:: ASSIGNED TASK ::
Copy out the line that contains "Richiesta assistenza (486, 990)" and the lines after it through the final one in the entries below, exactly, with no other lines.

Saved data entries

********

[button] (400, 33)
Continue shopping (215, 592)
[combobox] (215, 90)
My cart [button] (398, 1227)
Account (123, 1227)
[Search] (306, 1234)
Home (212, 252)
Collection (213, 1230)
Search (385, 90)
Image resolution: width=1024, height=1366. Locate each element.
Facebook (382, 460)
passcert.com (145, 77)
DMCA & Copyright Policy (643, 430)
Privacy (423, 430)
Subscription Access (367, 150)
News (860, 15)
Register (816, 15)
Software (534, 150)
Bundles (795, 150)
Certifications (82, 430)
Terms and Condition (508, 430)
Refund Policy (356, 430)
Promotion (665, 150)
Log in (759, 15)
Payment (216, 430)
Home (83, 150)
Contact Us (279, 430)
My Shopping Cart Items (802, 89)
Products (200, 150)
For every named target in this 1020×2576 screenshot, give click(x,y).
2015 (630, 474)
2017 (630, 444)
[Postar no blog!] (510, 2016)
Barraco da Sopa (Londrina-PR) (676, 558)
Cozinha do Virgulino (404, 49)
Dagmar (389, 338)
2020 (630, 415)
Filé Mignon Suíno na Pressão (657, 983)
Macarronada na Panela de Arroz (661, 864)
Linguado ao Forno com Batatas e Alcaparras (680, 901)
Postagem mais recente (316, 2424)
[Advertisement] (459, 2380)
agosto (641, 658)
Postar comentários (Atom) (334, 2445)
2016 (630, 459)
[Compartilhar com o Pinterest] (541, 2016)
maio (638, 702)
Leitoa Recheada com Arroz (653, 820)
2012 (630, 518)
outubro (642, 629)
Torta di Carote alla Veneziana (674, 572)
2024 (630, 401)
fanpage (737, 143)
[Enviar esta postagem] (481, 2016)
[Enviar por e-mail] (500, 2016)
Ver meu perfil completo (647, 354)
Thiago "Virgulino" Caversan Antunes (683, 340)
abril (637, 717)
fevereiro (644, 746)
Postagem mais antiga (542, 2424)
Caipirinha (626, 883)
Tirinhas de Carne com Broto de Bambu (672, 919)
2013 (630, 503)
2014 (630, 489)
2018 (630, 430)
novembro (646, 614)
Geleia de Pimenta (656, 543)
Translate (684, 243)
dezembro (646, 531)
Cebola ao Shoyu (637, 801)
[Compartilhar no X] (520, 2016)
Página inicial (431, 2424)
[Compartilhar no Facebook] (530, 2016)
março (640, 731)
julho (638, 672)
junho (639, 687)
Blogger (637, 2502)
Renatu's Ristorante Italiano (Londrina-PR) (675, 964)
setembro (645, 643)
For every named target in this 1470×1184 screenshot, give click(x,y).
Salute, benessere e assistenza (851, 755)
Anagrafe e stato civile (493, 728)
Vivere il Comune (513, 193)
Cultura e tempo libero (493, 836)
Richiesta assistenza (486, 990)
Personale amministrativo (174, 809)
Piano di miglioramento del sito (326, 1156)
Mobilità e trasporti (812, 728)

********

:: ANSWER TO THIS EXERCISE ::
Richiesta assistenza (486, 990)
Personale amministrativo (174, 809)
Piano di miglioramento del sito (326, 1156)
Mobilità e trasporti (812, 728)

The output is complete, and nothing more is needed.